BEGIN DATA SHOWN

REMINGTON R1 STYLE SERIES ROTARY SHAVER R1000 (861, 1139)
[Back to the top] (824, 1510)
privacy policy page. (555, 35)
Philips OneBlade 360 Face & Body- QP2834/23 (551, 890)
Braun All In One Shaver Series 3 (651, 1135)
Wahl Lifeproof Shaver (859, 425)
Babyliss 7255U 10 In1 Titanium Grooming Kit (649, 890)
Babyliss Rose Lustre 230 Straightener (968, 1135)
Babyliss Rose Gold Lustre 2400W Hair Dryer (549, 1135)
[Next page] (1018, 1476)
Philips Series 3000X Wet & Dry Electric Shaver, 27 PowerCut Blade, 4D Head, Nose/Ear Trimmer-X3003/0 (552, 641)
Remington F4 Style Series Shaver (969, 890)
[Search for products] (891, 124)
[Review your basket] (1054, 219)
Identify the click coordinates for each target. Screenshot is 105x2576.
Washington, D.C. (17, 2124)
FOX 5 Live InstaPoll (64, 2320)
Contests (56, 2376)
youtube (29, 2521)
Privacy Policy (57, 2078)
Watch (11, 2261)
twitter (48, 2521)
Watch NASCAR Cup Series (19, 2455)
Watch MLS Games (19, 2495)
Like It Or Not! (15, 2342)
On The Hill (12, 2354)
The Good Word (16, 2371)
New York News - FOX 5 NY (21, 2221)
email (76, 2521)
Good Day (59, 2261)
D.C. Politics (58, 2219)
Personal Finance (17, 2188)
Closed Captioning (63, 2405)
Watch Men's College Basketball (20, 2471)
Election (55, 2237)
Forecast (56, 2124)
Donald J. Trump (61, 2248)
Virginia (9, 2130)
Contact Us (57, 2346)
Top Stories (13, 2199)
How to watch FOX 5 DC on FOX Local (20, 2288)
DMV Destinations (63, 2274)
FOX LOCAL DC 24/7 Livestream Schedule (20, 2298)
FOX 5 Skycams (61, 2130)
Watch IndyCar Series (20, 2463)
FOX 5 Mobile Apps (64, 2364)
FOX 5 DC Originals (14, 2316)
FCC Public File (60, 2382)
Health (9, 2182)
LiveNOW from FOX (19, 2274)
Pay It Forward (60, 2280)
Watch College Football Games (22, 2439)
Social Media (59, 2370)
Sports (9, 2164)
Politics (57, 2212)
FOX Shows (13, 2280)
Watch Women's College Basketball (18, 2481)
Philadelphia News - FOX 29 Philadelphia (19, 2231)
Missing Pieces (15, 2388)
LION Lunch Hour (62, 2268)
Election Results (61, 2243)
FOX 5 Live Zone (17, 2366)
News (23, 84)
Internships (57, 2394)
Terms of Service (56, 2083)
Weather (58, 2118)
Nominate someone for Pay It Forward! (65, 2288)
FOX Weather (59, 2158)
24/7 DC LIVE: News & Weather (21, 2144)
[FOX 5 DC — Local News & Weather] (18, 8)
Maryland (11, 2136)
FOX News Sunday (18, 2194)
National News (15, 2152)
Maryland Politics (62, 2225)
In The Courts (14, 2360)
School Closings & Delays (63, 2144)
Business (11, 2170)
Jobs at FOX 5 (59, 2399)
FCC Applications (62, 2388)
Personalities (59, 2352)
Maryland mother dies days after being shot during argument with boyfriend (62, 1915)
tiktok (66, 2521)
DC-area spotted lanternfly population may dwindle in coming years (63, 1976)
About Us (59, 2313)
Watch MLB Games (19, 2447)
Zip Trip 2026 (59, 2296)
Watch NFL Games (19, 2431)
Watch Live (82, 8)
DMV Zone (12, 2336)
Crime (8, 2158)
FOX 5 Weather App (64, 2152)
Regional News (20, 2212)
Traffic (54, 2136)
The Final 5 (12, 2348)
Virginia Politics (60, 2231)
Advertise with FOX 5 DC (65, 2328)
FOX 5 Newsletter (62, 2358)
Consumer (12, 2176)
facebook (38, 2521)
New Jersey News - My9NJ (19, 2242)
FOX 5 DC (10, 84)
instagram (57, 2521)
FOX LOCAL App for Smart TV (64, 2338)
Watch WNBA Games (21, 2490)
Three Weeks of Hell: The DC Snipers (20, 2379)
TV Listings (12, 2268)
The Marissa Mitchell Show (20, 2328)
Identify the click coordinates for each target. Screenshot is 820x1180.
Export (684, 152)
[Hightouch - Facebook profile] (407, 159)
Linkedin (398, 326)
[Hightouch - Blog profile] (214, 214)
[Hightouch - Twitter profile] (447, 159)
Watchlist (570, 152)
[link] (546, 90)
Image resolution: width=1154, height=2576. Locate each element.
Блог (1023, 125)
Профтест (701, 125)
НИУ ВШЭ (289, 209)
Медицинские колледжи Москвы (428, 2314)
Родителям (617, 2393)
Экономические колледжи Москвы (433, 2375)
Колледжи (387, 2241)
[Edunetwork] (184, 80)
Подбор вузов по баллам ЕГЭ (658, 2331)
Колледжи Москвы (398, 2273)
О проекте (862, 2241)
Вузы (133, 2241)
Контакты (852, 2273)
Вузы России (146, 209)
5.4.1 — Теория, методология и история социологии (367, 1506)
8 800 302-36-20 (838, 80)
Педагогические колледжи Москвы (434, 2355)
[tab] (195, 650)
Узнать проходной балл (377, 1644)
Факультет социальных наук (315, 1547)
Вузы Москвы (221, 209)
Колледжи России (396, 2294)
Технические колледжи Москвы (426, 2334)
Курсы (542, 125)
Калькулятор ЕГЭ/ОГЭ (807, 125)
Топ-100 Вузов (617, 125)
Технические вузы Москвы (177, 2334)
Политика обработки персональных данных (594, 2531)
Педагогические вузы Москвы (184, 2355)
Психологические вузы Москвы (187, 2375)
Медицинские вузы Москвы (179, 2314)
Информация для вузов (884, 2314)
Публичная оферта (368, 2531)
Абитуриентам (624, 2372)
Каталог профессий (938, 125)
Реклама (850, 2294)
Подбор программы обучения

END DATA SHOWN

TO DO: A verbatim transcription of all the entries above is required.

ANSWER SECTION:
REMINGTON R1 STYLE SERIES ROTARY SHAVER R1000 (861, 1139)
[Back to the top] (824, 1510)
privacy policy page. (555, 35)
Philips OneBlade 360 Face & Body- QP2834/23 (551, 890)
Braun All In One Shaver Series 3 (651, 1135)
Wahl Lifeproof Shaver (859, 425)
Babyliss 7255U 10 In1 Titanium Grooming Kit (649, 890)
Babyliss Rose Lustre 230 Straightener (968, 1135)
Babyliss Rose Gold Lustre 2400W Hair Dryer (549, 1135)
[Next page] (1018, 1476)
Philips Series 3000X Wet & Dry Electric Shaver, 27 PowerCut Blade, 4D Head, Nose/Ear Trimmer-X3003/0 (552, 641)
Remington F4 Style Series Shaver (969, 890)
[Search for products] (891, 124)
[Review your basket] (1054, 219)
Identify the click coordinates for each target. Screenshot is 105x2576.
Washington, D.C. (17, 2124)
FOX 5 Live InstaPoll (64, 2320)
Contests (56, 2376)
youtube (29, 2521)
Privacy Policy (57, 2078)
Watch (11, 2261)
twitter (48, 2521)
Watch NASCAR Cup Series (19, 2455)
Watch MLS Games (19, 2495)
Like It Or Not! (15, 2342)
On The Hill (12, 2354)
The Good Word (16, 2371)
New York News - FOX 5 NY (21, 2221)
email (76, 2521)
Good Day (59, 2261)
D.C. Politics (58, 2219)
Personal Finance (17, 2188)
Closed Captioning (63, 2405)
Watch Men's College Basketball (20, 2471)
Election (55, 2237)
Forecast (56, 2124)
Donald J. Trump (61, 2248)
Virginia (9, 2130)
Contact Us (57, 2346)
Top Stories (13, 2199)
How to watch FOX 5 DC on FOX Local (20, 2288)
DMV Destinations (63, 2274)
FOX LOCAL DC 24/7 Livestream Schedule (20, 2298)
FOX 5 Skycams (61, 2130)
Watch IndyCar Series (20, 2463)
FOX 5 Mobile Apps (64, 2364)
FOX 5 DC Originals (14, 2316)
FCC Public File (60, 2382)
Health (9, 2182)
LiveNOW from FOX (19, 2274)
Pay It Forward (60, 2280)
Watch College Football Games (22, 2439)
Social Media (59, 2370)
Sports (9, 2164)
Politics (57, 2212)
FOX Shows (13, 2280)
Watch Women's College Basketball (18, 2481)
Philadelphia News - FOX 29 Philadelphia (19, 2231)
Missing Pieces (15, 2388)
LION Lunch Hour (62, 2268)
Election Results (61, 2243)
FOX 5 Live Zone (17, 2366)
News (23, 84)
Internships (57, 2394)
Terms of Service (56, 2083)
Weather (58, 2118)
Nominate someone for Pay It Forward! (65, 2288)
FOX Weather (59, 2158)
24/7 DC LIVE: News & Weather (21, 2144)
[FOX 5 DC — Local News & Weather] (18, 8)
Maryland (11, 2136)
FOX News Sunday (18, 2194)
National News (15, 2152)
Maryland Politics (62, 2225)
In The Courts (14, 2360)
School Closings & Delays (63, 2144)
Business (11, 2170)
Jobs at FOX 5 (59, 2399)
FCC Applications (62, 2388)
Personalities (59, 2352)
Maryland mother dies days after being shot during argument with boyfriend (62, 1915)
tiktok (66, 2521)
DC-area spotted lanternfly population may dwindle in coming years (63, 1976)
About Us (59, 2313)
Watch MLB Games (19, 2447)
Zip Trip 2026 (59, 2296)
Watch NFL Games (19, 2431)
Watch Live (82, 8)
DMV Zone (12, 2336)
Crime (8, 2158)
FOX 5 Weather App (64, 2152)
Regional News (20, 2212)
Traffic (54, 2136)
The Final 5 (12, 2348)
Virginia Politics (60, 2231)
Advertise with FOX 5 DC (65, 2328)
FOX 5 Newsletter (62, 2358)
Consumer (12, 2176)
facebook (38, 2521)
New Jersey News - My9NJ (19, 2242)
FOX 5 DC (10, 84)
instagram (57, 2521)
FOX LOCAL App for Smart TV (64, 2338)
Watch WNBA Games (21, 2490)
Three Weeks of Hell: The DC Snipers (20, 2379)
TV Listings (12, 2268)
The Marissa Mitchell Show (20, 2328)
Identify the click coordinates for each target. Screenshot is 820x1180.
Export (684, 152)
[Hightouch - Facebook profile] (407, 159)
Linkedin (398, 326)
[Hightouch - Blog profile] (214, 214)
[Hightouch - Twitter profile] (447, 159)
Watchlist (570, 152)
[link] (546, 90)
Image resolution: width=1154, height=2576. Locate each element.
Блог (1023, 125)
Профтест (701, 125)
НИУ ВШЭ (289, 209)
Медицинские колледжи Москвы (428, 2314)
Родителям (617, 2393)
Экономические колледжи Москвы (433, 2375)
Колледжи (387, 2241)
[Edunetwork] (184, 80)
Подбор вузов по баллам ЕГЭ (658, 2331)
Колледжи Москвы (398, 2273)
О проекте (862, 2241)
Вузы (133, 2241)
Контакты (852, 2273)
Вузы России (146, 209)
5.4.1 — Теория, методология и история социологии (367, 1506)
8 800 302-36-20 (838, 80)
Педагогические колледжи Москвы (434, 2355)
[tab] (195, 650)
Узнать проходной балл (377, 1644)
Факультет социальных наук (315, 1547)
Вузы Москвы (221, 209)
Колледжи России (396, 2294)
Технические колледжи Москвы (426, 2334)
Курсы (542, 125)
Калькулятор ЕГЭ/ОГЭ (807, 125)
Топ-100 Вузов (617, 125)
Технические вузы Москвы (177, 2334)
Политика обработки персональных данных (594, 2531)
Педагогические вузы Москвы (184, 2355)
Психологические вузы Москвы (187, 2375)
Медицинские вузы Москвы (179, 2314)
Информация для вузов (884, 2314)
Публичная оферта (368, 2531)
Абитуриентам (624, 2372)
Каталог профессий (938, 125)
Реклама (850, 2294)
Подбор программы обучения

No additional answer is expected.